> _WHAT YOU ARE ASKED TO DO_
In the material below, find the line with "The height and" and the line with "Open Lieferanten in". Output exactly those two lines and all lines between them, leaving out pictures.

> _INFORMATION PROVIDED_
╭──
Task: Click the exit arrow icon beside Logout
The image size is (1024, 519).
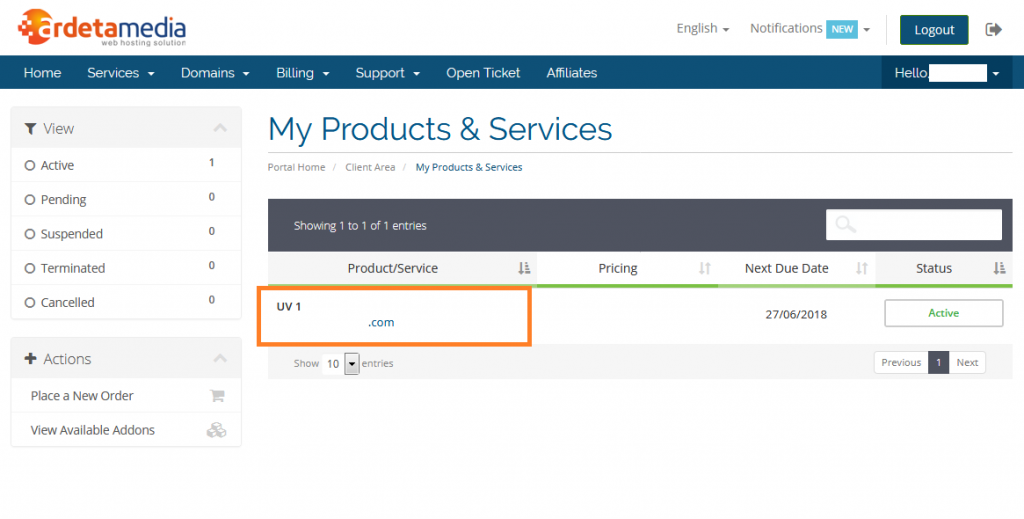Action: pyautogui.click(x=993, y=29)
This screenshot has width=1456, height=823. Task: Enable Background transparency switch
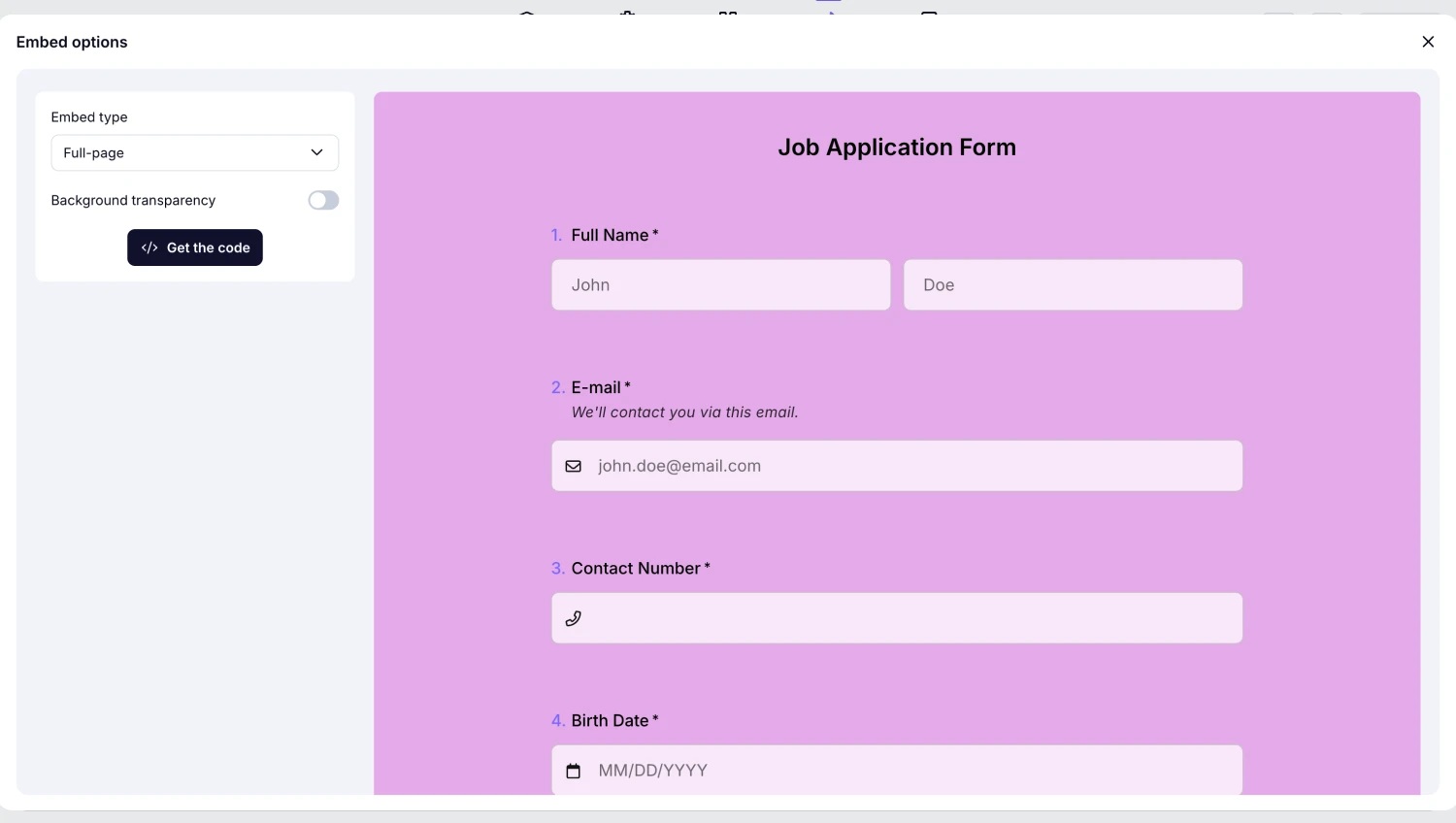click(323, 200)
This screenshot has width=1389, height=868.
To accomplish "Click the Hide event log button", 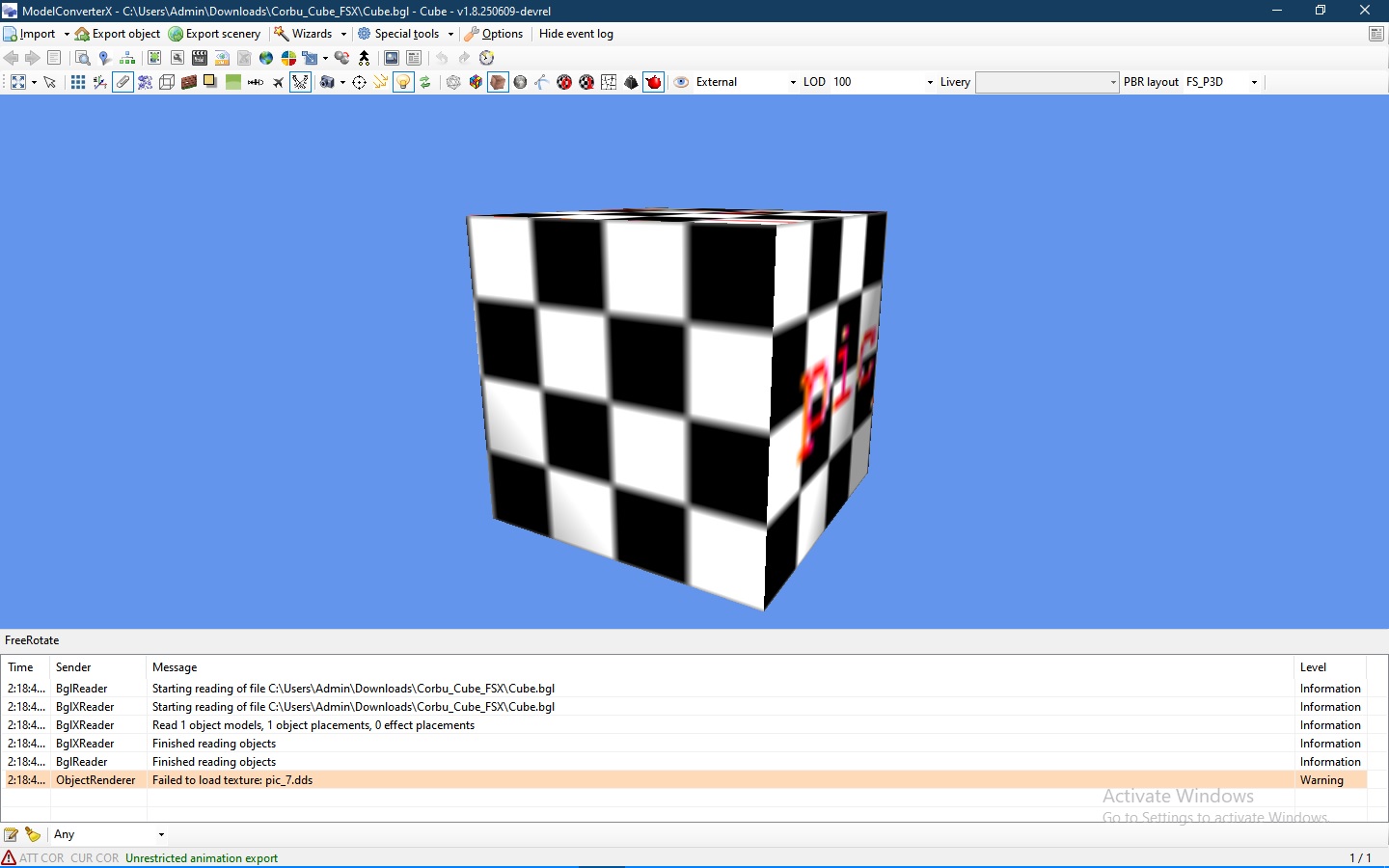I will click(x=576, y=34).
╰──
╭──
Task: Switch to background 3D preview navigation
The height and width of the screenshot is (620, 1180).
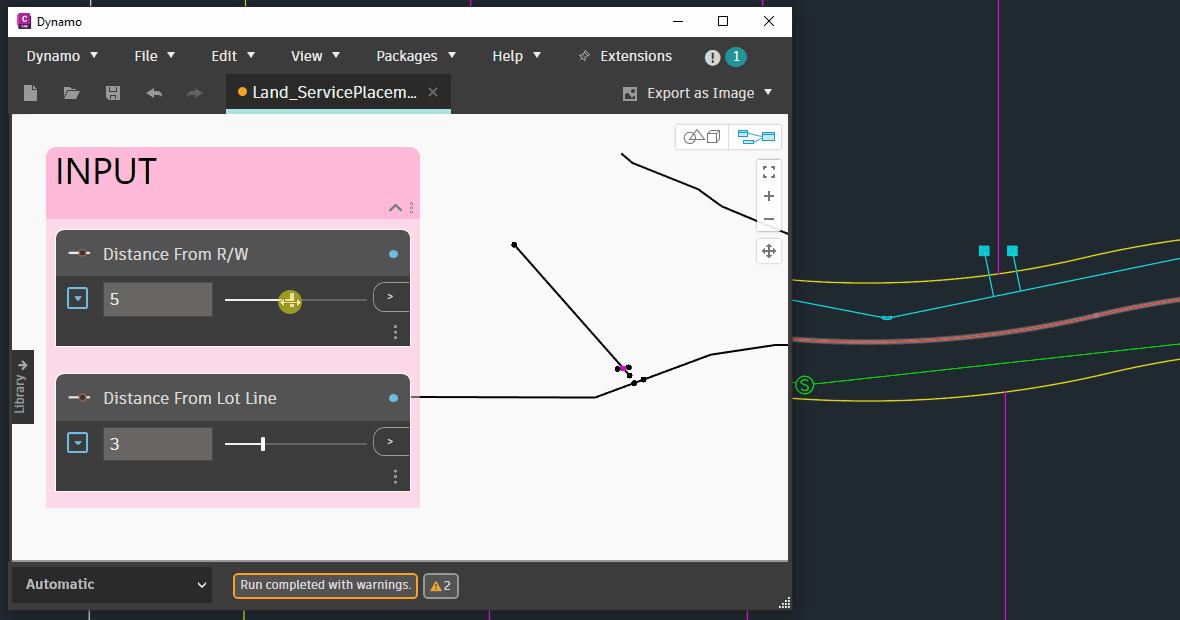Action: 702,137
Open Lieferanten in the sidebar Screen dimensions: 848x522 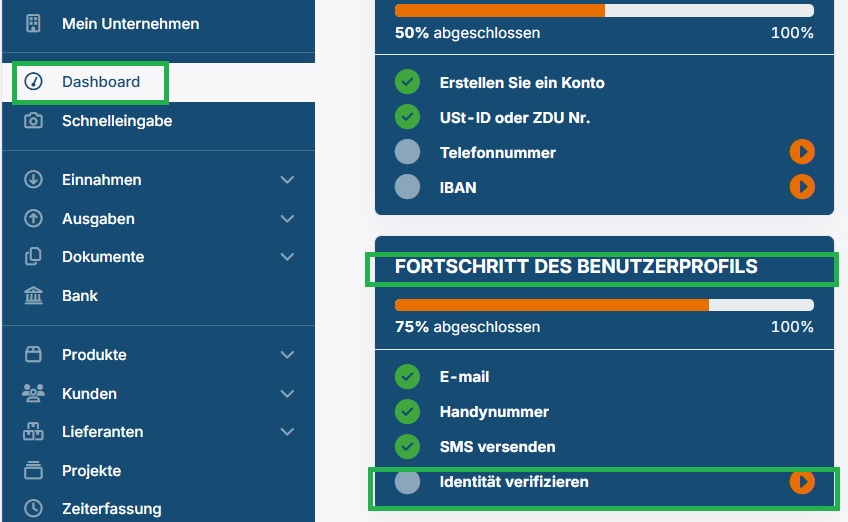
╰──
╭──
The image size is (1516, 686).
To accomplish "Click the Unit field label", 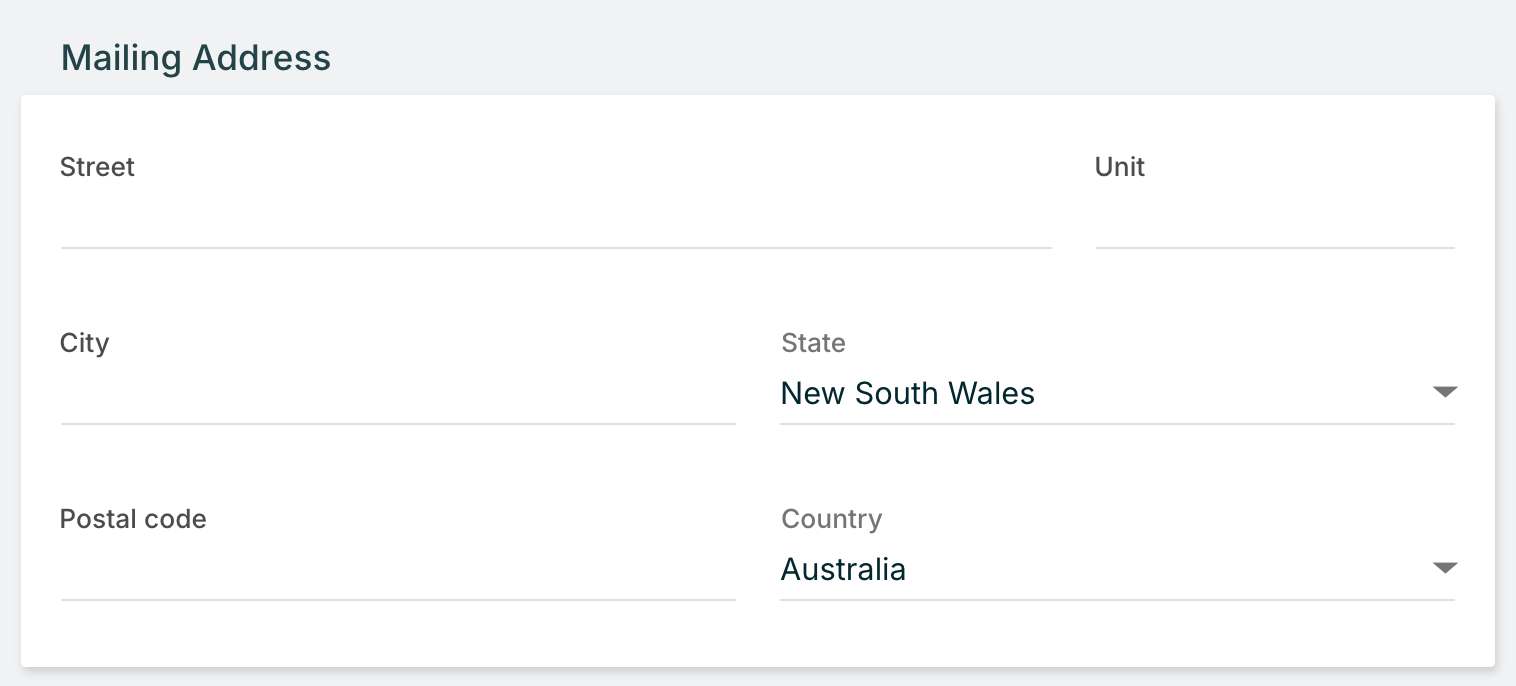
╰──
> _EXERCISE ANSWER_
The height and width of the screenshot is (620, 1180).
Action: 702,137
Open Lieferanten in the sidebar Screen dimensions: 848x522 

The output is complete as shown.